Basically, sustainable energy means forms of energy that are constantly available with little or no risk of depletion but are also environmentally friendly. A good example is energy from the sun, wind, and heat within the earth (geothermal). These do not pollute the atmosphere, unlike fossil fuels. Various studies have demonstrated that using this renewable resource in irrigation, harvesting, processing, storage, and transportation of food, is an effective method of promoting sustainable farming.

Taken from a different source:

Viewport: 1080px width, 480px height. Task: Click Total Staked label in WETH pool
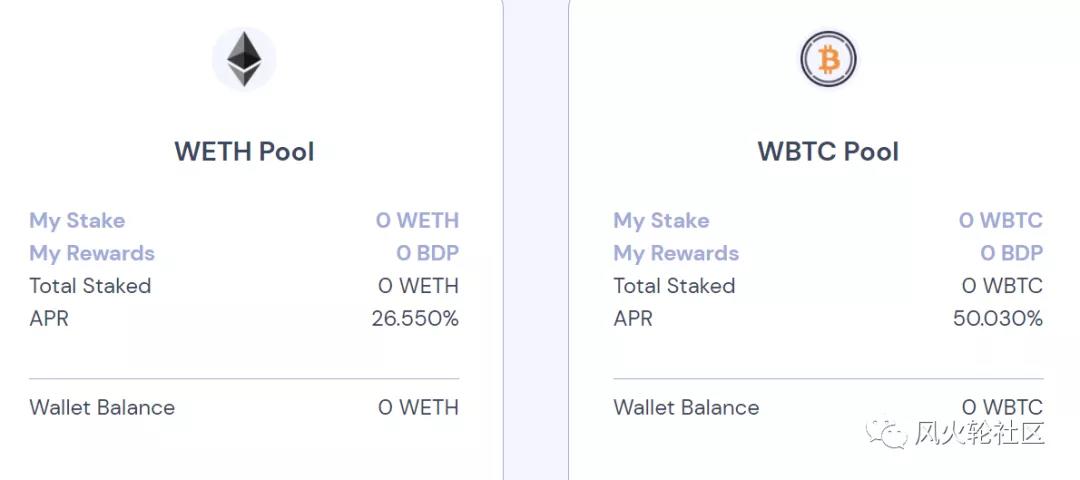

According to the International Fund for Agricultural Development (IFAD), renewable energy along the agricultural value chain can “help improve energy access and security, diversify farm and food processing revenues, avoid food waste, remove dependence on fossil fuels, and reduce greenhouse gas (GHG) emissions while at the same time building the adaptive capacity of smallholder farmers to withstand climate shocks.”
Solar water pumps and irrigation systems help farmers reduce dependence on rain-fed crops thus boosting farm productivity and transforming livelihoods. Precision irrigation and other novel crop production techniques enable climate-smart agriculture. Post-harvest loss is another challenge confronting farmers, especially in areas with poor infrastructure. Wind or solar-powered coolers and dryers come in handy to prevent the deterioration of farm produce before it gets to market. Energizing farms is also crucial to value addition thus further improving farmers’ incomes and livelihoods.
Sustainable agriculture coupled with sustainable energy is a winning combination. A 2021 publication by the Food and Agriculture Organization of the United Nations (FAO) and the International Renewable Energy Agency (IREA) reports that the deployment of solar irrigation pumps has increased farmers’ incomes by 50 percent in India, and by one-third in Rwanda, compared to relying on rain.
Despite all these benefits and the fact that they produce more than 70 percent of the food we consume, small-scale farmers face multiple constraints in accessing renewable energy technologies key among them financing given the high initial cost involved. This is where innovative funding models come in to address this challenge critically, enabling farmers to make that critical leap from subsistence to commercial agriculture.
For this reason, Faulu Microfinance Bank has partnered with GIZ to support smallholder farmers in accessing and using solar energy as part of the Sustainable Energy for Smallholder Farmers project being implemented in Ethiopia, Kenya, and Uganda. Initially, 400 farmers in the dairy and horticulture value chains in the six counties of Kirinyaga, Meru, Murang’a, Nakuru, Machakos, and Makueni will benefit from the initiative.
The project will also support the beneficiaries in improving their livelihoods, enhancing resilience to climate change, and boosting productivity. In addition, accelerating renewable energy integration into our agro-systems, targeting the over 7.5 million smallholder farmers in Kenya, is key to ending hunger and securing their future and ability to contribute to the country’s food sufficiency and crucially, creating an inclusive and climate-resilient agriculture sector.